» **Ausgewählter Textauszug**
____________________

Alexander Maier hat seinen Optimismus trotzdem nicht verloren. Er saß einmal für die Grünen im Stuttgarter Landtag, seit 2021 ist der 33-jährige Oberbürgermeister in Göppingen. Beim Amtsantritt war er der jüngste amtierende OB Deutschlands.
"Dass wir auch nach 2026 den Ministerpräsidenten stellen, halte ich nicht für utopisch", sagt er. Die schlechten momentanen Umfragewerte sind aus seiner Sicht vor allem Folge der Unzufriedenheit der Menschen mit der Ampel-Koalition in Berlin. Am Ende werde es auch darauf ankommen, wer 2026 im Bund regiert. "Ich wünsche mir natürlich nicht, dass wir Grüne dann nicht mehr dabei sind", sagt er. "Aber klar ist auch, dass das bei einer Landtagswahl tendenziell eher schadet."

____________________

» **Angezeigte Zeilen**
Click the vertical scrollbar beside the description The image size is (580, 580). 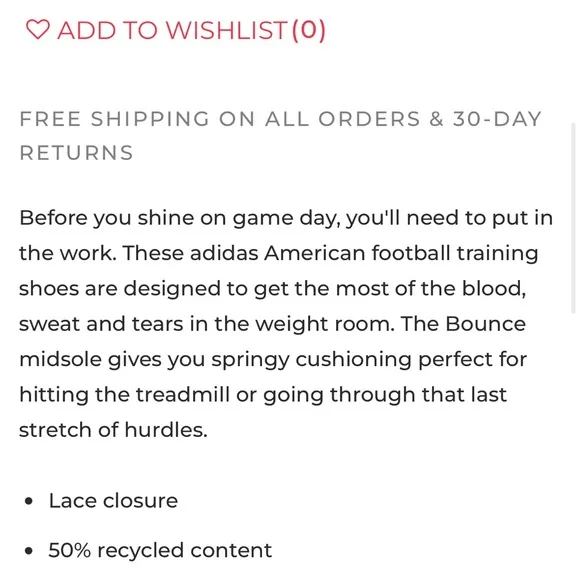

____________________

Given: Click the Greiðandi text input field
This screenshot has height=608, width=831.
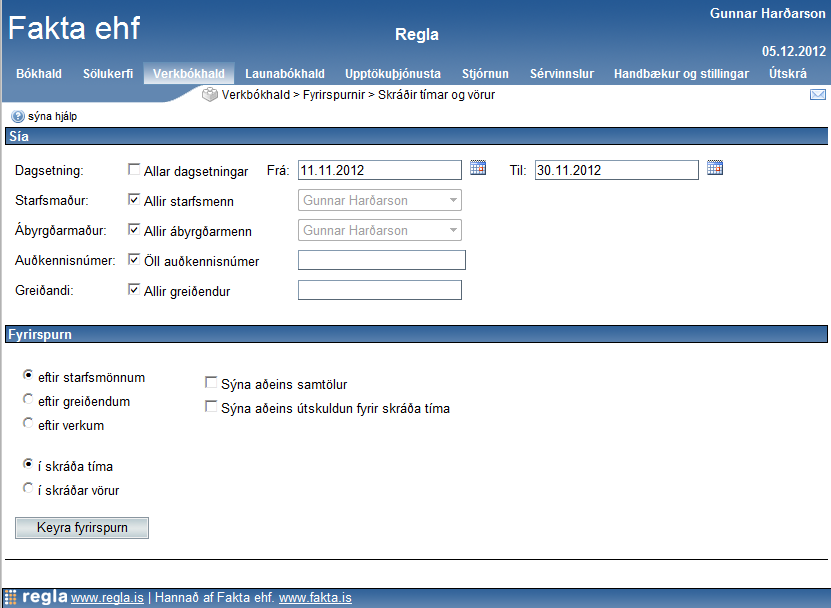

____________________

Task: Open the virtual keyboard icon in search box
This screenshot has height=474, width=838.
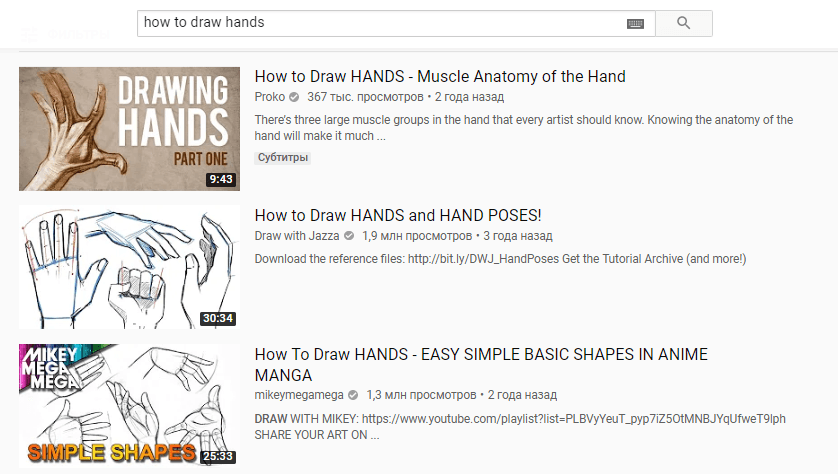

____________________

» **Ihre Aufgabe**
Seit welchem Jahr ist Alexander Maier laut dem Textauszug Oberbürgermeister in Göppingen? Die Zeilen spielen hierfür keine Rolle.

» **Ergebnis der Aufgabe**
Seit 2021.